Jeanetta and Manuel Johnson said they were driving down Memorial Drive, heading toward their home in Lilburn on Wednesday night when they noticed a pickup truck following at an uncomfortably close distance.

After a few miles, the couple said the truck accelerated and slammed into their vehicle. It then backed up and rammed them again. It crashed into their car a total of four times, Jeanetta Johnson said.

Johnson said she then saw the truck strike and repeatedly ram three more vehicles before continuing on up the road.

According to DeKalb County police reports, one motorist reported that the driver of the truck asked him “Do you know who I am?” He then added, “I do whatever I want.”

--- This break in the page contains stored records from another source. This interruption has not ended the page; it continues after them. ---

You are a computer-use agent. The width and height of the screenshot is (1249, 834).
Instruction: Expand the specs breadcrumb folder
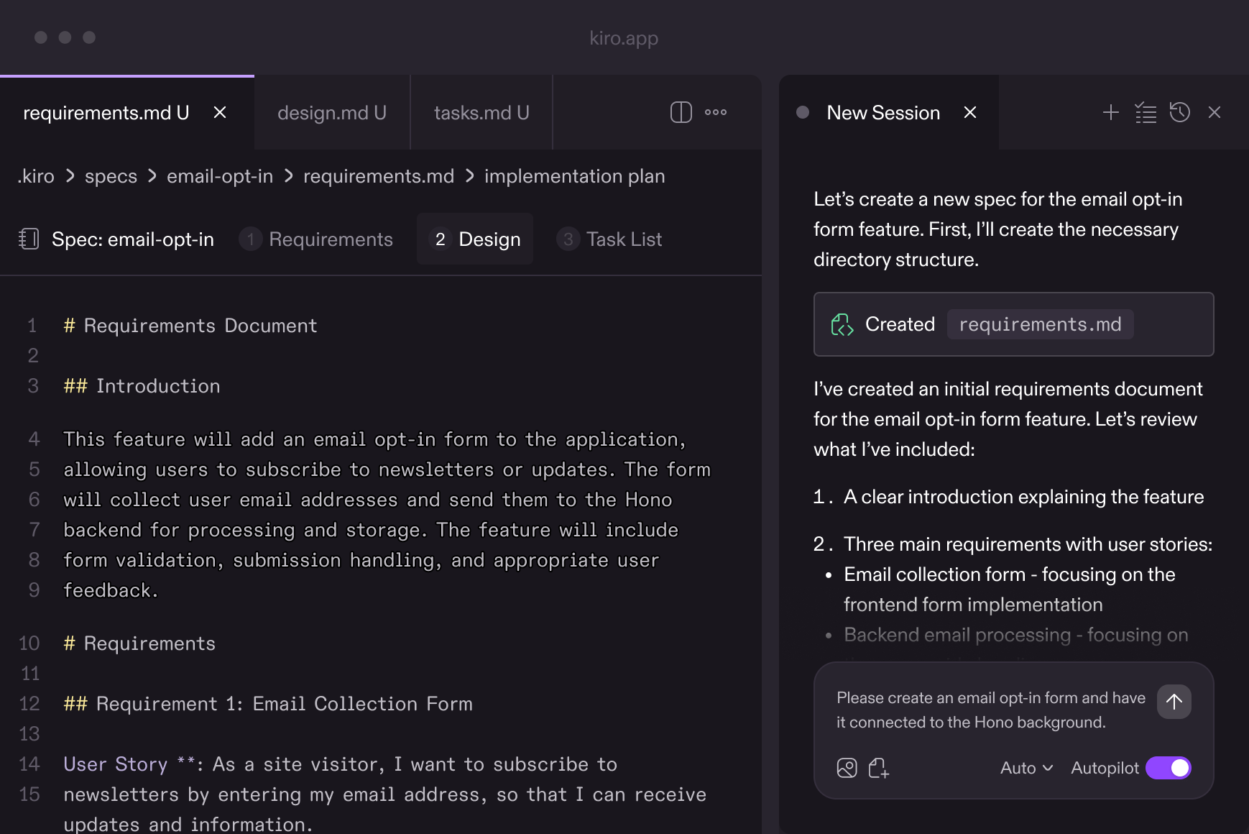111,176
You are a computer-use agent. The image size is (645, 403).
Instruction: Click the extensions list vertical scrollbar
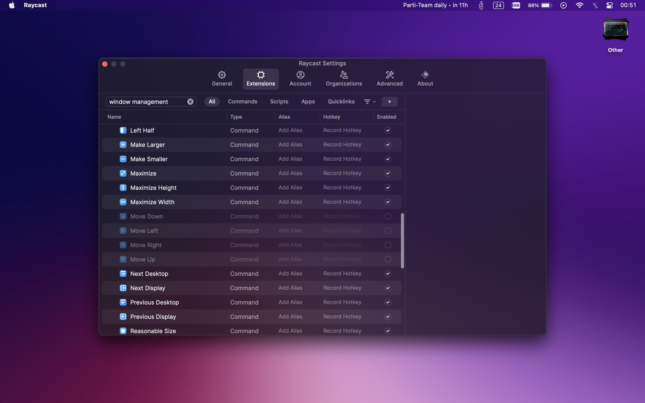[x=402, y=241]
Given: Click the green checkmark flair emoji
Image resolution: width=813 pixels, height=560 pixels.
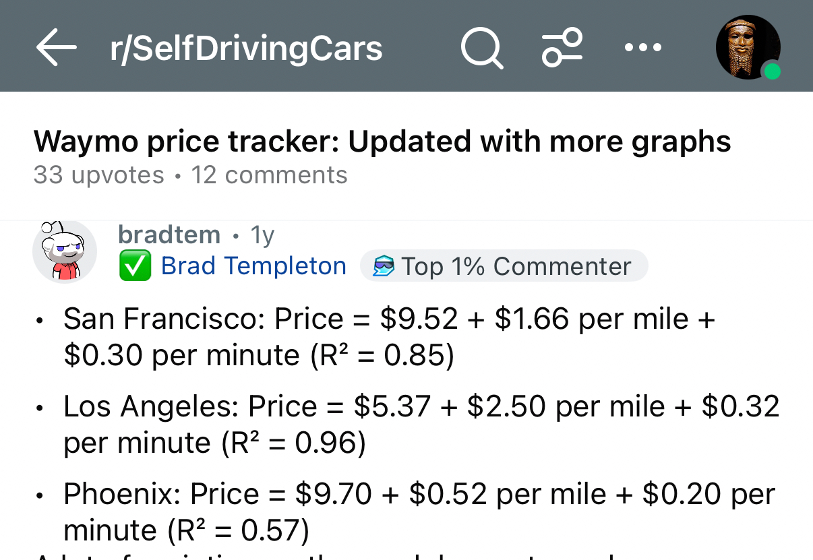Looking at the screenshot, I should click(135, 267).
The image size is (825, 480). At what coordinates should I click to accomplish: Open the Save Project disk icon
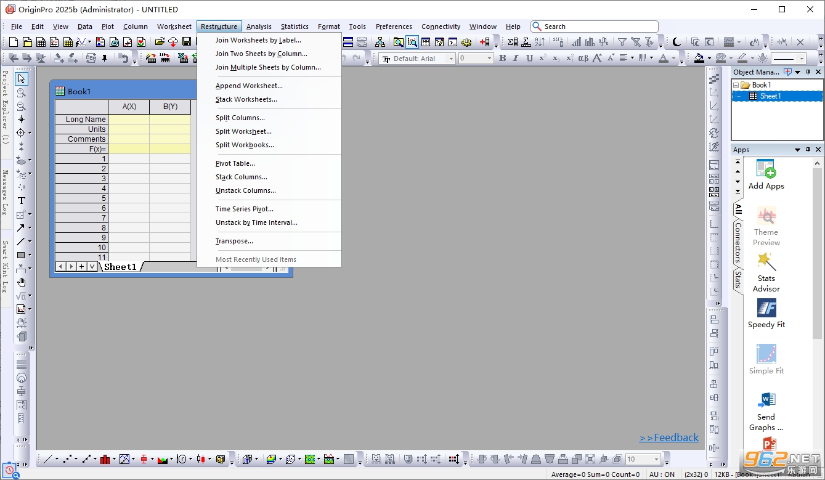[187, 42]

Adama Keita of Decatur was at a red light after exiting I-285 at Covington Highway when his Nissan 350Z was hit from behind around 7:30 p.m. Keita was the first person hit in the string of wrecks, and he immediately called police.

“When he hit the car, he wanted to leave but the traffic was backed up,” Keita said of the driver.

Then, after struggling to get out of his truck and stumbling, the driver offered Keita money, he said. That’s when the driver asked Keita whether he knew who he was. Keita didn’t.

Worried that the driver was going to leave the scene, Keita said he again called 911 with a warning, saying, “If y’all don’t stop him, he’s going to end up killing someone.”

Less than an hour later, Woldeyhans was killed when her 2000 Toyota Camry was rear-ended. The impact caused the car to lurch forward and lodge underneath a tractor-trailer that was stopped to the left of the Camry. Woldeyhans’ daughter, Abebe, remains at Emory Eastside Hospital with a traumatic brain injury and a broken collarbone.

According to relatives, Abebe opened her eyes Thursday when her name was called and squeezed visitors’ hands. She was not able to communicate because she is on a respirator and she still doesn’t know her mother is dead, her brother-in-law Melkamu Damte said.

Woldeyhans was at the center of a large family, Damte said. She had seven children and more than 20 grandchildren whom she loved to cook for and baby-sit. Many of them gathered to weep and console one another Thursday at Damte’s home in Loganville.

“No human being committed this crime,” said Damte, smiling sadly as he sorted through pictures of Woldeyhans and Abebe on his cellphone. “He hit a lot of cars. It’s very, very sad. I have no words. We just are very shocked, very sad and heartbroken.”